WASHINGTON, DC -- For many years, cable TV customers who didn't want to pay the extra fee to rent or buy a set-top box could still see plenty of channels by connecting a cable directly to their TV sets. Even today, it's possible to see most of Time Warner's analog channels and local broadcast digital channels without a set-top box engaging with your employees. But soon, converter boxes may be required for all channels, thanks to recent FCC action.
The Associated Press reports that the Commission voted Friday to eliminate a long-standing ban against the encryption of basic cable channels.
FCC regulations require cable companies to provide a basic service tier, which, "is required to include, at a minimum, the local broadcast television stations and the public, educational and governmental (PEG) access channels that the operator may be required to offer." For many years, those regulations went a step further, mandating the basic tier be available without requiring subscribers to rent or buy additional equipment (like a set-top box) on top of their cable subscription fee. Cable companies have only been allowed to encrypt the signals of other tiers, above and beyond basic cable.
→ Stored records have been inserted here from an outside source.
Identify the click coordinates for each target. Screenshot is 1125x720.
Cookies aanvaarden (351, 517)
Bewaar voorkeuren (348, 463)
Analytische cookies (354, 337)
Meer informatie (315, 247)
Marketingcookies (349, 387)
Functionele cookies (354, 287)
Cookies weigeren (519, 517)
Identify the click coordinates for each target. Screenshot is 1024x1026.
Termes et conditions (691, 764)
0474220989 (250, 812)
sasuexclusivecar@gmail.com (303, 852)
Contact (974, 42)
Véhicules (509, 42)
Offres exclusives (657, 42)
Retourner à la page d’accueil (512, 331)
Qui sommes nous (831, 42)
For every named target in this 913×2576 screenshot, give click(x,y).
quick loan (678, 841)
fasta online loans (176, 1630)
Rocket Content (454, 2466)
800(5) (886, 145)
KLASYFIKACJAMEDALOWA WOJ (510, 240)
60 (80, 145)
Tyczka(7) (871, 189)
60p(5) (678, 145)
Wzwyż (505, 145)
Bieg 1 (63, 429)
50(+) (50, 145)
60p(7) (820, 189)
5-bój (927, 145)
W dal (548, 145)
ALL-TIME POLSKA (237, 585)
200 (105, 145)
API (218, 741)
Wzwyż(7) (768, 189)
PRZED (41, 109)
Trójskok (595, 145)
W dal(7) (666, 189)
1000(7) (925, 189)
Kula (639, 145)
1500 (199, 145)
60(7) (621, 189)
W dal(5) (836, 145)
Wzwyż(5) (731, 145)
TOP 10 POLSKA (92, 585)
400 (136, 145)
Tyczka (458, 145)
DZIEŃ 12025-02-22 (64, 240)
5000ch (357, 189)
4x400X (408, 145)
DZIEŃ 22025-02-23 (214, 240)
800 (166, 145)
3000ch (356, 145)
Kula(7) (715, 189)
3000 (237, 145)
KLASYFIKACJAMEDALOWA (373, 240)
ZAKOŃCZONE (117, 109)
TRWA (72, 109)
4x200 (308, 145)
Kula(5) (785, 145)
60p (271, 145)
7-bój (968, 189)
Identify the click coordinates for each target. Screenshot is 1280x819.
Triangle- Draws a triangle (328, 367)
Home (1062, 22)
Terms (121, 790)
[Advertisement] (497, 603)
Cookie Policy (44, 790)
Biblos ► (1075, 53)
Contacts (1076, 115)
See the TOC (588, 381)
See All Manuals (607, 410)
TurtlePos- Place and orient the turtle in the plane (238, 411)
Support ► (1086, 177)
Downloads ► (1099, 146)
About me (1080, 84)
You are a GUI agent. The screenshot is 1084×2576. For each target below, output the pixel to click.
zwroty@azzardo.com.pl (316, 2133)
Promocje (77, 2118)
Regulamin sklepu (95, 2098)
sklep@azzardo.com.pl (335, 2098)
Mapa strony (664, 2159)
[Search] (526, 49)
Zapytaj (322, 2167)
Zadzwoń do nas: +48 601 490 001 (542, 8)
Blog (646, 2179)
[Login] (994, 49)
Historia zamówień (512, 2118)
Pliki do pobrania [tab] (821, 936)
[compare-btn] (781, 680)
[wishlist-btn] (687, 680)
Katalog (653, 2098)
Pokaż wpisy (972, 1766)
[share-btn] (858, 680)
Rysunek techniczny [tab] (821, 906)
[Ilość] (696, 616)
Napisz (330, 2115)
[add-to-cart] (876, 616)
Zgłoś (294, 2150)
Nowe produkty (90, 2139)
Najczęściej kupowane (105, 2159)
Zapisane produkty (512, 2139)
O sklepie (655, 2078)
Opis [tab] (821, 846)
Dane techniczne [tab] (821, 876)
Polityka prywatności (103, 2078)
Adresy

However, the AP article says cable companies have been complaining to the government for quite some time about the fact that the ban makes it extremely easy for people to steal cable TV service. A spokesman for the cable industry said much of the theft is committed by people who only subscribe to high-speed internet service, but then split the cable to feed their TV sets as well.
According to AP's report, neither the FCC nor the cable industry could tell how many people had been stealing signals, or how many households will need to begin using set-top boxes. The article also says Time Warner Cable, which provides cable service throughout Central New York, declined to say when it would start encrypting basic cable.
But when it does, all customers will need set-top boxes for every TV set they want to connect to cable. Cable companies will benefit from getting more set-top box rentals, from a reduction in theft, and from being able to cut back on labor costs associated with sending crews into the field to physically connect or disconnect individual customers.
On the plus side for customers, the ruling paves the way for all-digital delivery of TV signals. Right now, basic cable channels are provided as analog signals, which take up more bandwidth than digital channels. By removing the analog signals altogether, more bandwidth will become available. That bandwidth could allow cable companies to add even more channels, or to devote more bandwidth to other services such as high-speed internet.
Of course, cable companies could have skirted this by just making a super basic bottom tier of only the locals and maybe 10-15 of the most basic cable channels, including say in the case of Time Warner YNN, the PSAs and their local radar.
This will even likely make rates go up in certain hotels, because unless they come up with some kind of box where they can have just one for the whole building, every room in a hotel that runs cable will have to have a box in it.